Concrete construction, one of the oldest building practices, is commonly used in all parts of the world. Concrete is the primary building material for both residential and commercial constructions. The challenge of protecting the buildings, hence nation, against the attack of terrorism has raised the importance to explore the understanding of building materials against the explosion. In this research, a security check-post (reinforced concrete frame filled with plain cement concrete) has been chosen to study the behavior of structural elements under blast loading. Eight nitroglycerines-based dynamite blasts with varying amounts of explosive charge, up to 17 kg weight has been carried out at various scale distances. Pressure and acceleration time history records are measured using blast measuring instruments. Security check post after being exposed by explosive loading are photographed to view cracking/failure patterns on the structural elements.

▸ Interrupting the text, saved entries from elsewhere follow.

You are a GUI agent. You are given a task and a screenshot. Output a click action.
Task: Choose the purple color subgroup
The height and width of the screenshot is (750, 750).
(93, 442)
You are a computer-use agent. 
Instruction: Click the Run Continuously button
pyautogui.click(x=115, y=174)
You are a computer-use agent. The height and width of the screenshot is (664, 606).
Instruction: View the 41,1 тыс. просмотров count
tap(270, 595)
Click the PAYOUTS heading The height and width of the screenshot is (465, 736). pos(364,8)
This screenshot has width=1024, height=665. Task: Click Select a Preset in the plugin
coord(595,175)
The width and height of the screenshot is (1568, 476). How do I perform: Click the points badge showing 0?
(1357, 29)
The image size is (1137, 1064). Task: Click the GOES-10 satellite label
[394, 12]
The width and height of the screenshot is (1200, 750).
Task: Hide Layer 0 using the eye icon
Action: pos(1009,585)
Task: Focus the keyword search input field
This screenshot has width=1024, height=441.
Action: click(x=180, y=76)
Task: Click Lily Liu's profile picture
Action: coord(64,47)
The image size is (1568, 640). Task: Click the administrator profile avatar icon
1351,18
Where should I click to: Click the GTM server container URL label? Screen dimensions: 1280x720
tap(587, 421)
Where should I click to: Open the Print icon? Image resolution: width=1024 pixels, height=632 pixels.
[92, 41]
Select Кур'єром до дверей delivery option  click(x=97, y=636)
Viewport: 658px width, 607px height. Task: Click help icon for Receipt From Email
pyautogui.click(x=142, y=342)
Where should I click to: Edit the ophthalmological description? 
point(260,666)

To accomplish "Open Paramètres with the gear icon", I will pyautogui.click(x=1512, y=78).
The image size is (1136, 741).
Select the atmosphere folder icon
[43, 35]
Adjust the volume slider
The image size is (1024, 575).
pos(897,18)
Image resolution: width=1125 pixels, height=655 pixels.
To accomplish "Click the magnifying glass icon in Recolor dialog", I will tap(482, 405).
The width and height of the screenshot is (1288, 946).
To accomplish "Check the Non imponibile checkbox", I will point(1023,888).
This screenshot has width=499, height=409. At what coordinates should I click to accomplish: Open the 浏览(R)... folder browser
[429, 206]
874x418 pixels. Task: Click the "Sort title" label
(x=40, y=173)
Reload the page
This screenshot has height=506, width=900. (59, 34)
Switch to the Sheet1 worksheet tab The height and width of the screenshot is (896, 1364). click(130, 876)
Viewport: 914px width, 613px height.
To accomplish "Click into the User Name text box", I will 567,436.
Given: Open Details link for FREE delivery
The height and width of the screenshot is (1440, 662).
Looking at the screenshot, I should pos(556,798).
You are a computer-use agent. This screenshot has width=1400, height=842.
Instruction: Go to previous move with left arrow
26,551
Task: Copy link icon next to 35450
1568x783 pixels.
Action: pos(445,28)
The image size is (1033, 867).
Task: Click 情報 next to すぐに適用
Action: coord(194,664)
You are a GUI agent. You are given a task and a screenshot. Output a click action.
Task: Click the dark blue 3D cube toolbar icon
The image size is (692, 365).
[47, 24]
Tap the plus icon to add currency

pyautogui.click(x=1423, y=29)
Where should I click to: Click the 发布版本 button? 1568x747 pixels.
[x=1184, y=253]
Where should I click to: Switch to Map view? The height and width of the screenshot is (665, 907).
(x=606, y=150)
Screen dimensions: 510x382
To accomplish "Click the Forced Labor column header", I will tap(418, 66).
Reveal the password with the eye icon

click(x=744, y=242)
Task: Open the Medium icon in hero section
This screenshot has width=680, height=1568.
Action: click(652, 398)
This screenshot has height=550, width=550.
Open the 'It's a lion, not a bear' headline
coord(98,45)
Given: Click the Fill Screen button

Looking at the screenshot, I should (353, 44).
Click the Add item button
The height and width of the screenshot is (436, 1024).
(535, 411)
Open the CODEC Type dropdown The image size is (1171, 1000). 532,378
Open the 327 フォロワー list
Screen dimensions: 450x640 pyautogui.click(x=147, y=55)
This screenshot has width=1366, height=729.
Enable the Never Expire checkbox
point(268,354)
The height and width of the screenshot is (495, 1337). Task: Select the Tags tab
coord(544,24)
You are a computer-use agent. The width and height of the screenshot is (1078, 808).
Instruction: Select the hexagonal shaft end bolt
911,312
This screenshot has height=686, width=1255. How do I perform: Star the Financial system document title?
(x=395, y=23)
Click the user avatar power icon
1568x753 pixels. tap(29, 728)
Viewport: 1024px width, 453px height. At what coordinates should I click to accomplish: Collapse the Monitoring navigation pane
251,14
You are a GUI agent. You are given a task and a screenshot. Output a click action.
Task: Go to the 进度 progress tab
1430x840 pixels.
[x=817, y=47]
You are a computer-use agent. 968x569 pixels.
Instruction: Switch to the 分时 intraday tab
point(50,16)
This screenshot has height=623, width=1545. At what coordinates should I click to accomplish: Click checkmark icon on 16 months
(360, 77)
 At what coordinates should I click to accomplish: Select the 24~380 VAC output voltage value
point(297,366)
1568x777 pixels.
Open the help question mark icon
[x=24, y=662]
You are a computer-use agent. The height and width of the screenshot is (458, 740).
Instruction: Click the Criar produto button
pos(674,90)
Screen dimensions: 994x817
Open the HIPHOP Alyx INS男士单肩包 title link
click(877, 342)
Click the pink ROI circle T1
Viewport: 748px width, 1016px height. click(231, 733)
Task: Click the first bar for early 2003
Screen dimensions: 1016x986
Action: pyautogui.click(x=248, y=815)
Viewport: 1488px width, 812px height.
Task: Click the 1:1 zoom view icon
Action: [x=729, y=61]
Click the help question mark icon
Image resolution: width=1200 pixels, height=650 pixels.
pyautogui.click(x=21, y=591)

It is noted that with the increase of quantity of explosive, the dimensions of spalling and crack patterns increase on the front panels. Simple empirical analyses are conducted using ConWep and other design manuals such as UFC 3-340-02 (2008) and AASTP-1 (2010) for the purpose of comparison of blast parameters with the experimental records. The results of experimental workings are also compared with earlier researchers to check the compatibility of developed equations. It is believed that the current study presents the simple and preliminary procedure for calculating the air blast and ground shock parameters on the structures exposed to blast explosion.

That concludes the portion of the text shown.